# Maine Law



## roadking88 (Feb 10, 2008)

Does anyone know the law in Maine for running light bar??? everyone you talk to says different,you can't run your light bar when driving from 1 location to another,the other guy says's you can run your light....I tried goggle it but no results.Thanks


----------



## basher (Nov 13, 2004)

*Where"s Mick??*

You need Mick! 

He's the Guru of Maine road laws!!


----------



## Mick (May 19, 2001)

Yes, I have the law downstairs in my office and I'll look it up for you. But you could also look it up by searching "Maine statutes", then "snowplow". But basically - you "may" have an amber light while in the act of plowing snow.
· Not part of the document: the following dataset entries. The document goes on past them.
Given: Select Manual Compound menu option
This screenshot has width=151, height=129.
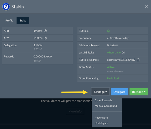Looking at the screenshot, I should click(x=106, y=106).
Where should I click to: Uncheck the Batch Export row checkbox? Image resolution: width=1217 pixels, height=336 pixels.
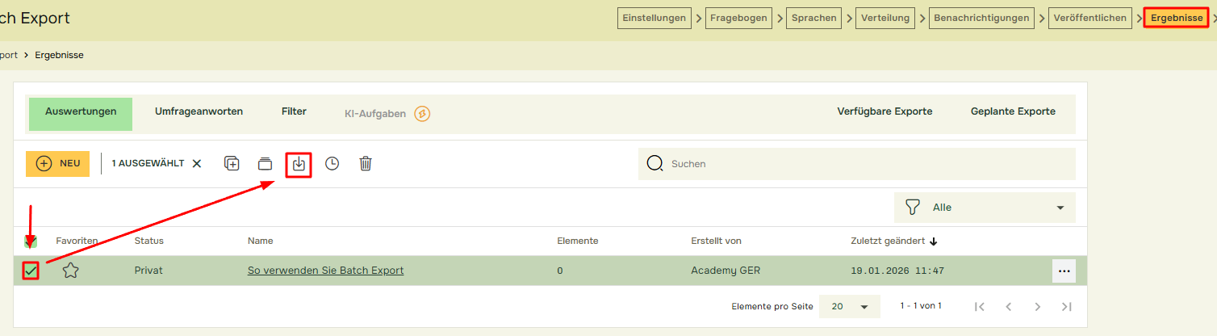click(x=31, y=271)

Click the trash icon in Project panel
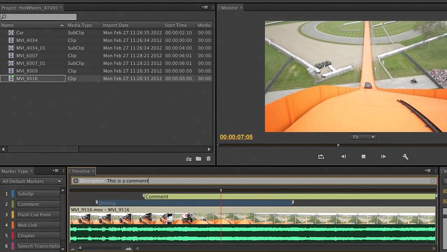pos(208,159)
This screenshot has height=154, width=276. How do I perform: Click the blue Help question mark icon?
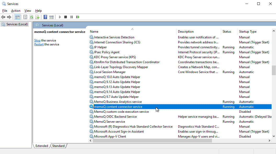tap(45, 17)
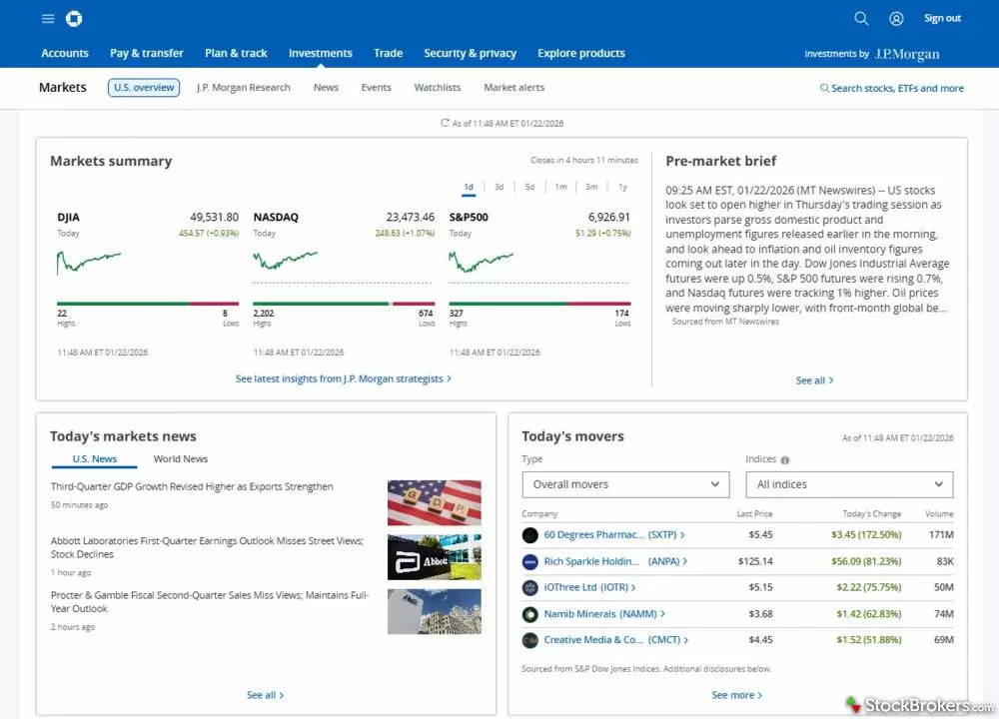Open the top-bar search magnifier icon
The height and width of the screenshot is (719, 999).
[861, 18]
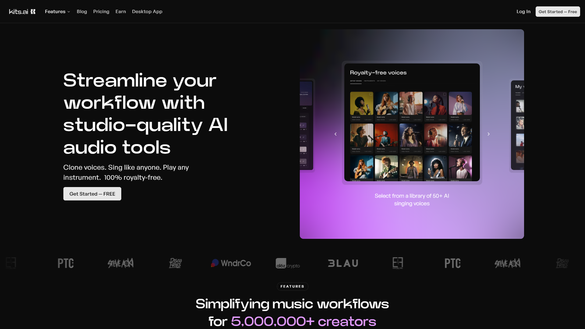Click the Features dropdown arrow
This screenshot has width=585, height=329.
point(69,12)
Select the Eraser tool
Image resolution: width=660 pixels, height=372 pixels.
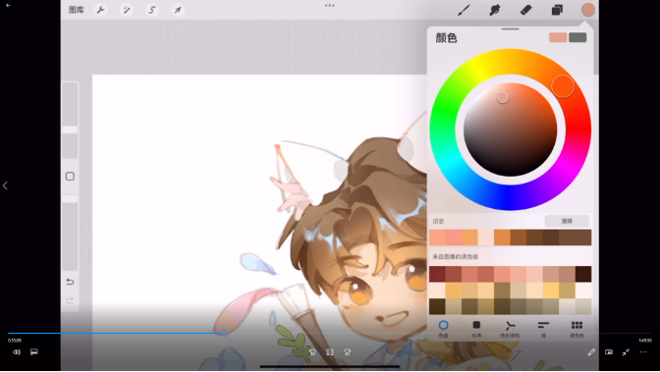point(525,10)
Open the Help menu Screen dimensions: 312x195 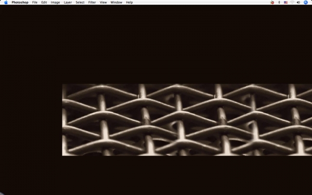[x=129, y=3]
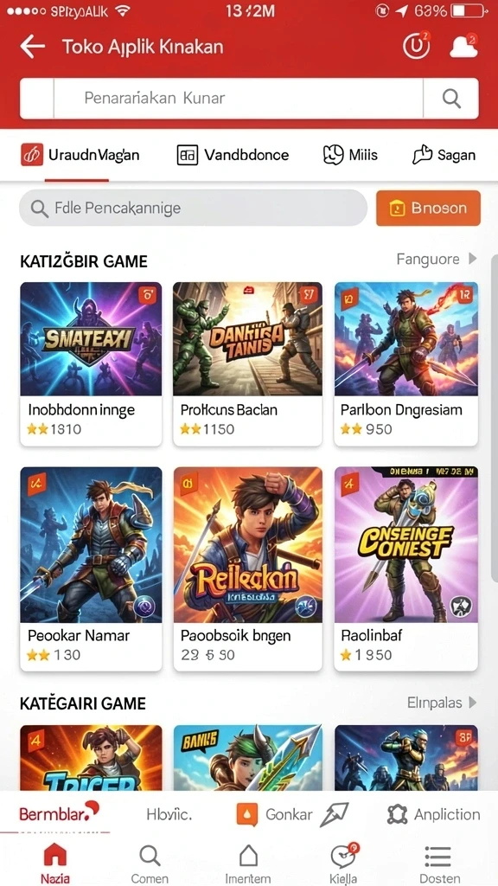Switch to the Vandbdonce tab
This screenshot has height=886, width=498.
click(233, 155)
For a private contractor, that means while plowing or backing onto a roadway while plowing a private drive. You're still responsible for yielding the right-of-way to traffic.

No, you can not run your light while traveling fron one location to another. Other traffic has no responsibility to yield to you.


----------



## roadking88 (Feb 10, 2008)

ok thanks hopefully he reads this thread


----------



## roadking88 (Feb 10, 2008)

Mick;512573 said:


> Yes, I have the law downstairs in my office and I'll look it up for you. But you could also look it up by searching "Maine statutes", then "snowplow". But basically - you "may" have an amber light while in the act of plowing snow. For a private contractor, that means while plowing or backing onto a roadway while plowing a private drive. You're still responsible for yielding the right-of-way to traffic.
> 
> No, you can not run your light while traveling fron one location to another. Other traffic has no responsibility to yield to you.


ok mick..thank you too much


----------



## roadking88 (Feb 10, 2008)

after doing a search this is what i found...
Chapter 14: SNOW TRAVELING VEHICLES Sections 2151 to 2163 (Repealed)
?????? what's that all about??


----------



## Mick (May 19, 2001)

Ok, here's the Statute number: Sec. 1. 29-A MRSA 2054, SUB-2, C. Subpra C. (4)

One correction, though. It says "_must_ be equipped with and use ...when entering...", not just backing into a roadway. The last sentence of (4) is "The light may be in use on a public way only when the vehicle is entering the public way in the course of plowing private driveways and other off-highway locations."


----------



## Mick (May 19, 2001)

roadking88;512583 said:


> after doing a search this is what i found...
> Chapter 14: SNOW TRAVELING VEHICLES Sections 2151 to 2163 (Repealed)
> ?????? what's that all about??


Go to CH 209.


----------



## Mick (May 19, 2001)

http://janus.state.me.us/legis/statutes/29-A/title29-Ach19sec0.html

Click on 2054.


----------



## roadking88 (Feb 10, 2008)

got it thanks


----------



## roadking88 (Feb 10, 2008)

from what this says it looks like it's o.k. to travel on public roads with the light on if your in destination to go do another driveway..
The light may be in use on a public way only when the vehicle is entering the public way in the course of plowing private driveways and other off-highway locations.


----------



## Mick (May 19, 2001)

roadking88;512682 said:


> from what this says it looks like it's o.k. to travel on public roads with the light on if your in destination to go do another driveway..
> The light may be in use on a public way only when the vehicle is entering the public way in the course of plowing private driveways and other off-highway locations.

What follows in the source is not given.